> _Given exercise 1_
In the article on the geographical center of the United States, condense the paragraph beginning "The exact position by latitude/longitude" into a short bulleted list that keeps its main facts.
> _Given exercise 2_
According to the article on the geographical center of the United States, on what date did the Department of Commerce issue its press release on the new center?
> _Given exercise 3_
Continue the article on the geographical center of the United States from its last sentence.

> _Extract_
The Geographical Centers


"Geographical Center of the United States"
45-08'53"N   117-32'10"W

The designation at Pondosa, Oregon, for being at the geographical center of the United States on April 7, 1959, just one day after McCall, Idaho had inadvertently been named for the center. After Hawaii was added as the fiftieth state, two men from San Carlos, California, took it upon themselves to determine the new geographical center. William O. Holmes, president, and B. J. Holmes, vice-president, of Research Publications, Inc., made their own determination that a location approximately 25 miles north of McCall would be the new location. Then the following day, they changed their mind and said it was closest to Pondosa, Oregon.

This news came despite a press release that had been made by the Department of Commerce several weeks earlier on March 18, 1959, announcing that the new geographical center location was north of Belle Fourche, South Dakota.

The exact position by latitude/longitude is somewhat uncertain, but a newspaper article from the Herald and News in Klamath Falls, Oregon, nearly a year later on March 1, 1960, stated that Holmes had calculated a box for a possible area. The center of this box was 45-08'53"N  / 117-32'10"W. This location was said to be 11 miles northeast of Pondosa. The nearest landmarks from this location is southeast 1.00 miles to Burger Butte and 1.40 miles northeast to China Cap. The saw mill at Pondosa was established in 1925 and had once boasted a population of 250 residents.

> _Given data_
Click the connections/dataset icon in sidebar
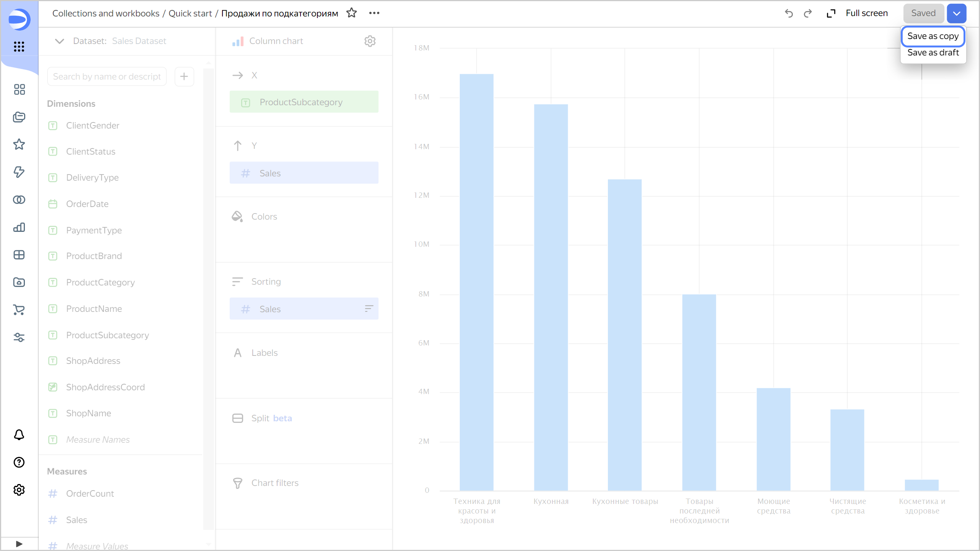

> _Final result 1_
- The exact latitude/longitude of the position is somewhat uncertain.
- On March 1, 1960, the Herald and News in Klamath Falls, Oregon, reported that Holmes had calculated a box for a possible area.
- The box's center was 45-08'53"N / 117-32'10"W, said to be 11 miles northeast of Pondosa.
- The nearest landmarks are Burger Butte, 1.00 miles southeast, and China Cap, 1.40 miles northeast.
- The Pondosa saw mill was established in 1925 and once had 250 residents.

> _Final result 2_
March 18, 1959.

> _Final result 3_
The new designation at Pondosa came too late. In March of 1959, the Valsetz Lumber Company closed the sawmill due to increased competition and dwindling timber supplies. On May 5, 1959, the lumber company held a public auction to sell the entire town. The valuation was set at $2.1 million, but at the close of the sale only $33,925 was brought in. The property was sold as individual units which included a saw mill, 10 industrial buildings, a general store, a hotel, 53 homes and 280 acres of land. In one further blow to the town, a fire in mid June of 1959 had started by what was believed to be spontaneous combustion in the planer building which ultimately destroyed that building, several machinery sheds, and 22 houses.

Today the general store still exists off Highway 203. Despite the town never really being given a chance to have its claim to fame at being at the Geographical Center of the United States, local residents are still aware that Pondosa had once been given that distinction.

Aerial image showing the Geographical Center location 11 miles northeast of Pondosa.
Google Earth image. 6/21/2014.

The calculated location in relationship to nearby China Cap and Burger Butte peaks.
U. S. Geological Survey 7.5-minute quad sheet "China Cap 1965 (1984)".

The remaining buildings at the once thriving town.
Google Earth image. 6/12/2015.

The Pondosa Store.
Google Earth Street View. 4/2012.

Fairbanks Daily News-Miner. April 9, 1959.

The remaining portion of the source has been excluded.